– В каком смысле «не очень-то изменились»? – спросил он.
– Я говорю о мертвецах. Их тела не разлагаются.
– Так вот, значит, о чем здесь судачат, – сказал Эф скорее озабоченно, чем заинтригованно.
– Мне никто ничего не говорил, доктор. Я – знаю.
– Вы – знаете, – повторил Эф.
– Расскажите, что еще вам известно, – вмешалась Нора из-за спины Эфа.
Старик откашлялся:
– Вы нашли… гроб?
Гудвезер не увидел, но почувствовал, что Нора вытянулась сантиметров этак на десять.

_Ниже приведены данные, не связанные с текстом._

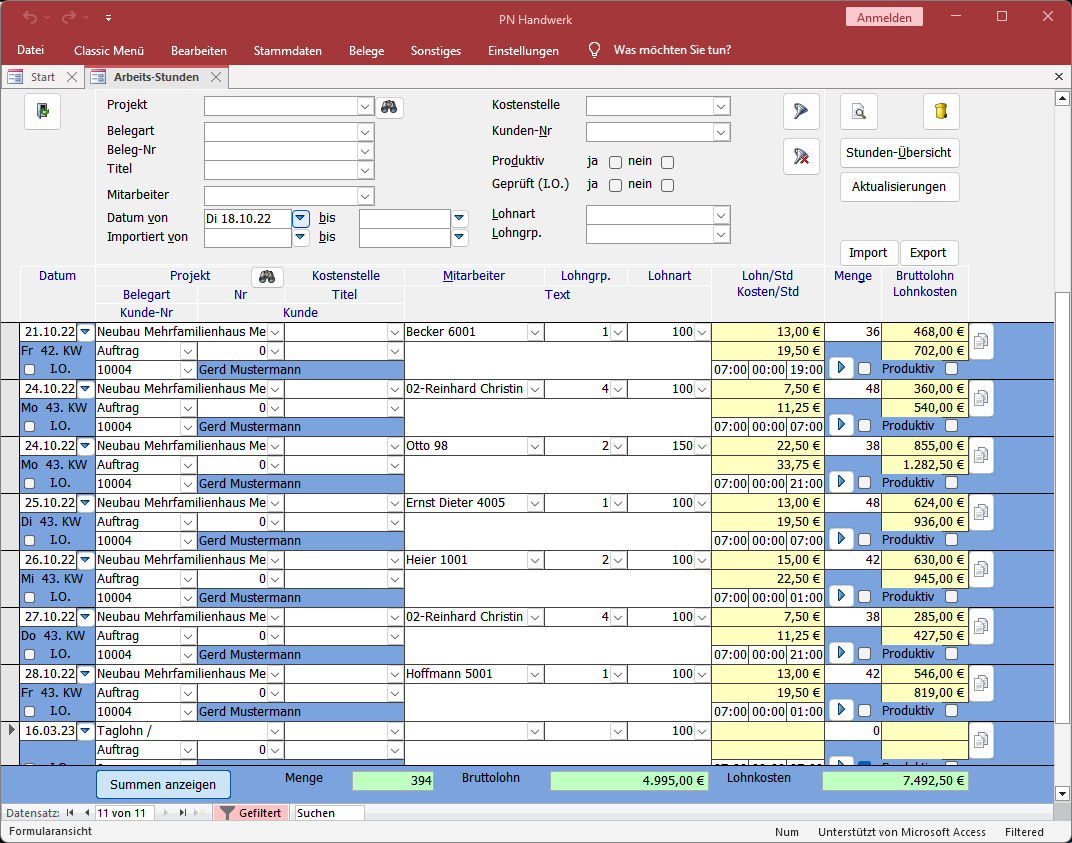Click the Stunden-Übersicht button
The image size is (1072, 843).
click(x=900, y=153)
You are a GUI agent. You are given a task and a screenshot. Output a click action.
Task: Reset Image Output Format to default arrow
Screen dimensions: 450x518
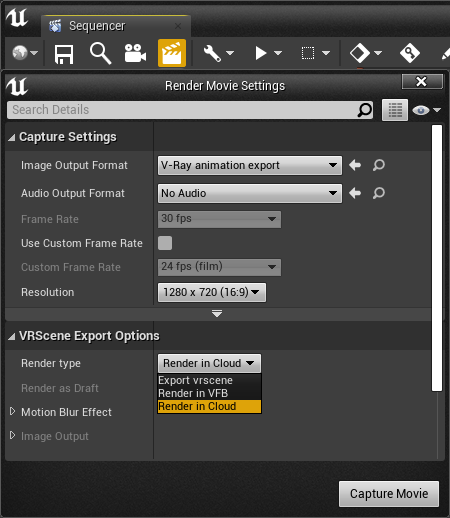point(355,165)
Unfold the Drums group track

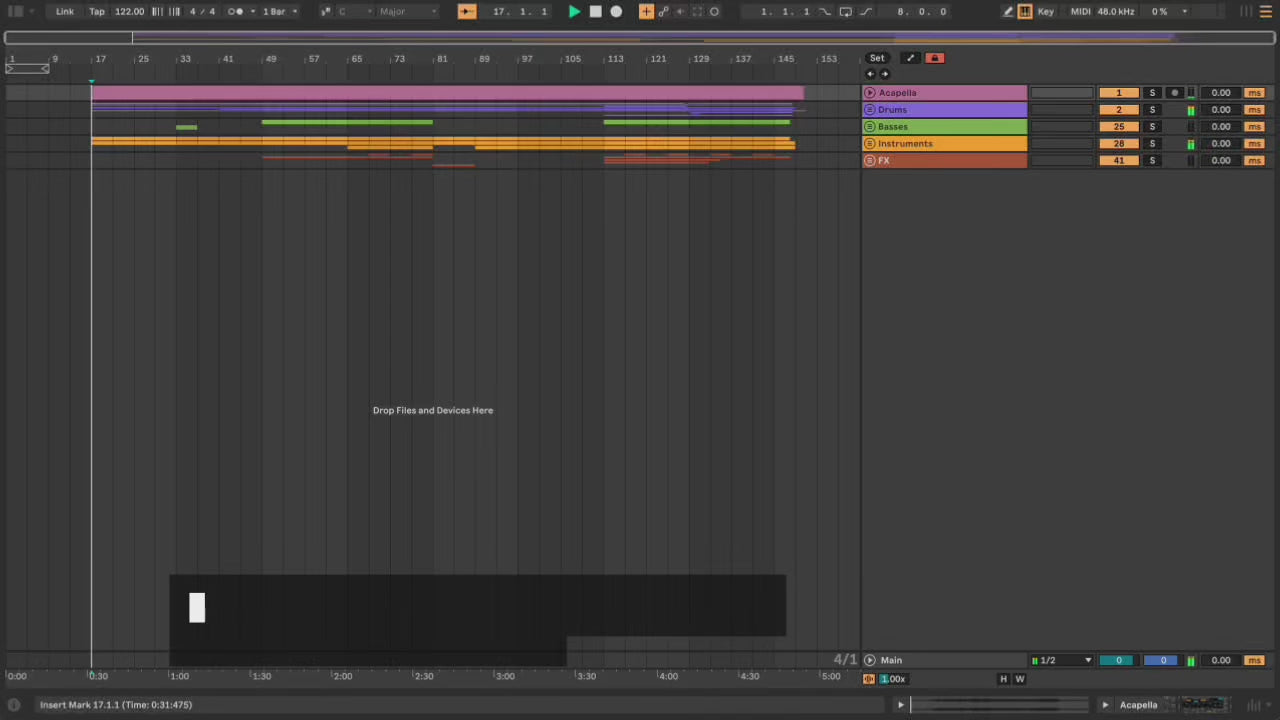(870, 110)
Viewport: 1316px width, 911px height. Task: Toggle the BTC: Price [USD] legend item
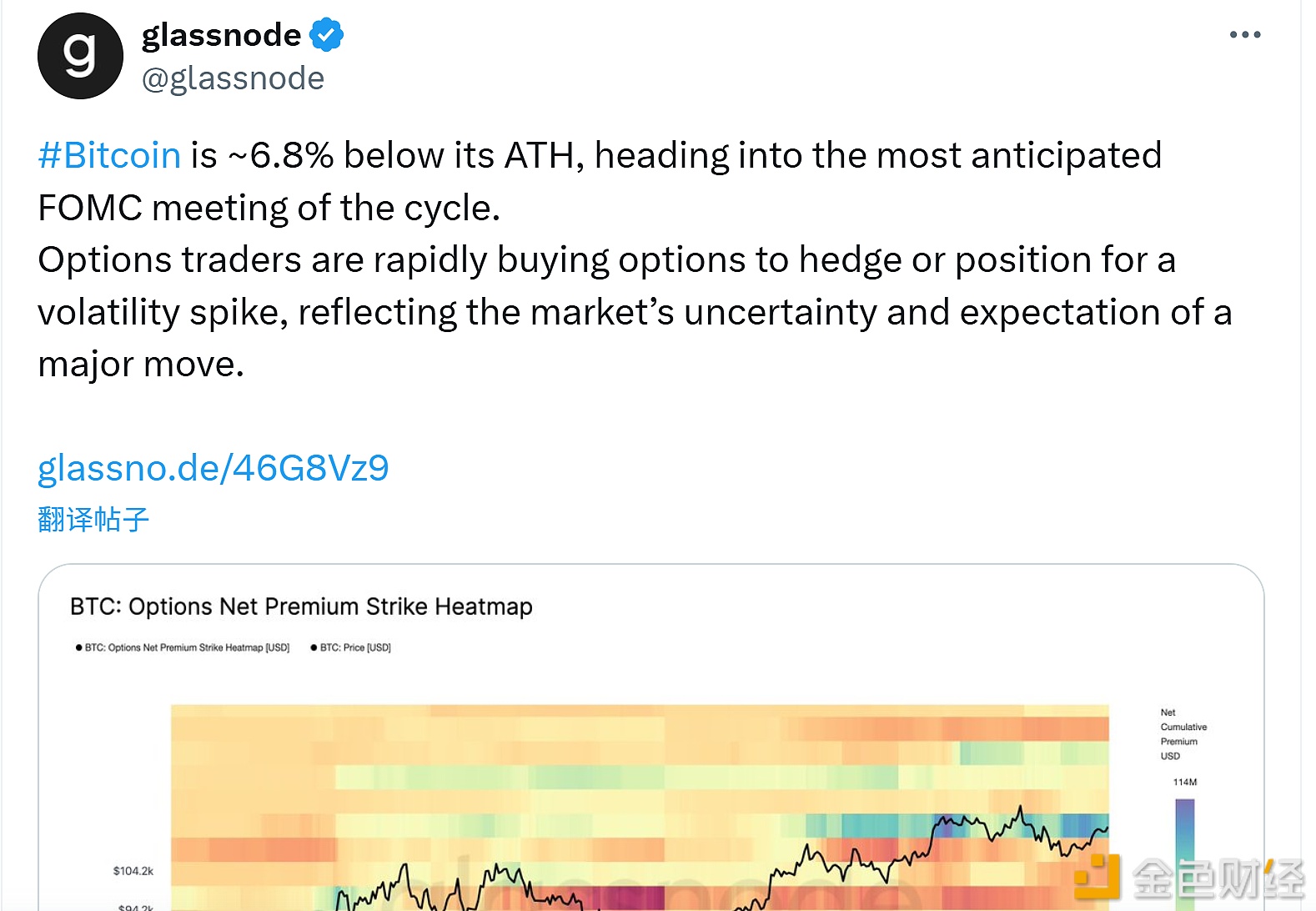(351, 647)
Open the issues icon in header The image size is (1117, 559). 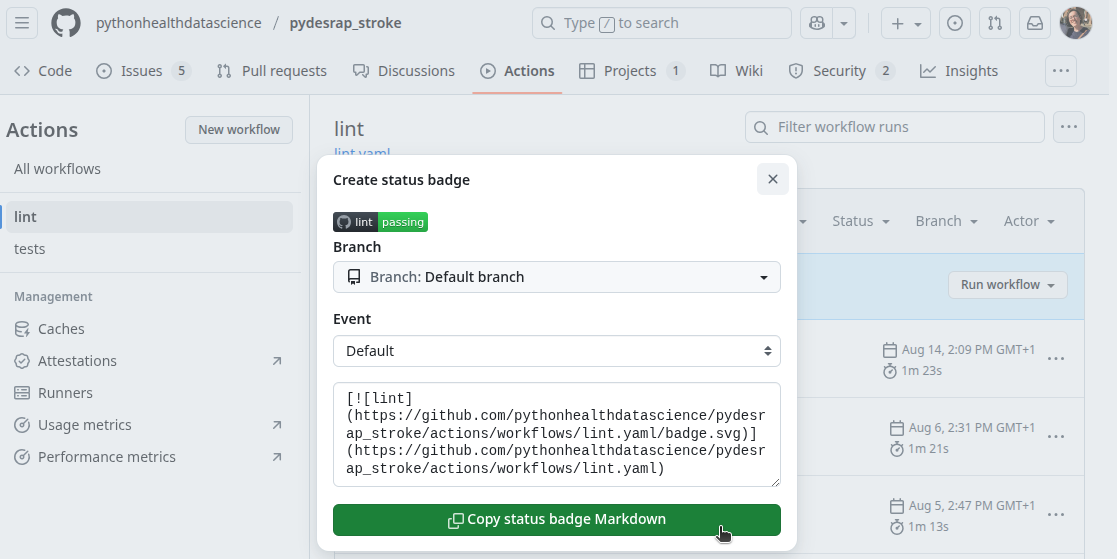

– Что вы сказали? – вскинулся Эф.
– Гроб. Если гроб у вас, тогда он еще в вашей власти.
– «Он» – это кто? – спросила Нора.
– Уничтожьте его. Немедленно. Не оставляйте для исследований. Вы должны уничтожить гроб без малейшего промедления.
– Ящик исчез, – покачала головой Нора. – Мы не знаем, где он.
Сетракян с горьким разочарованием сглотнул слюну:
– Этого я и боялся.
– Зачем его уничтожать? – спросила Нора.
– Если пойдут такие разговоры, поднимется паника, – вставил Эф, обращаясь к Норе; он взглянул на старика. – Кто вы? Где вы услышали об этих вещах?
– Я владелец ломбарда. И я ничего не слышал. Об этих вещах я – знаю.
– Знаете? – переспросила Нора. – Как вы можете это знать?
– Ну пожалуйста! – Теперь Сетракян обращался только к Норе, считая ее более восприимчивой. – То, что я имею сказать, я буду говорить не с легким сердцем. Я буду говорить в отчаянии и с предельной честностью. Эти все тела… – Он указал на морг. – Говорю вам, их нужно уничтожить до прихода ночи.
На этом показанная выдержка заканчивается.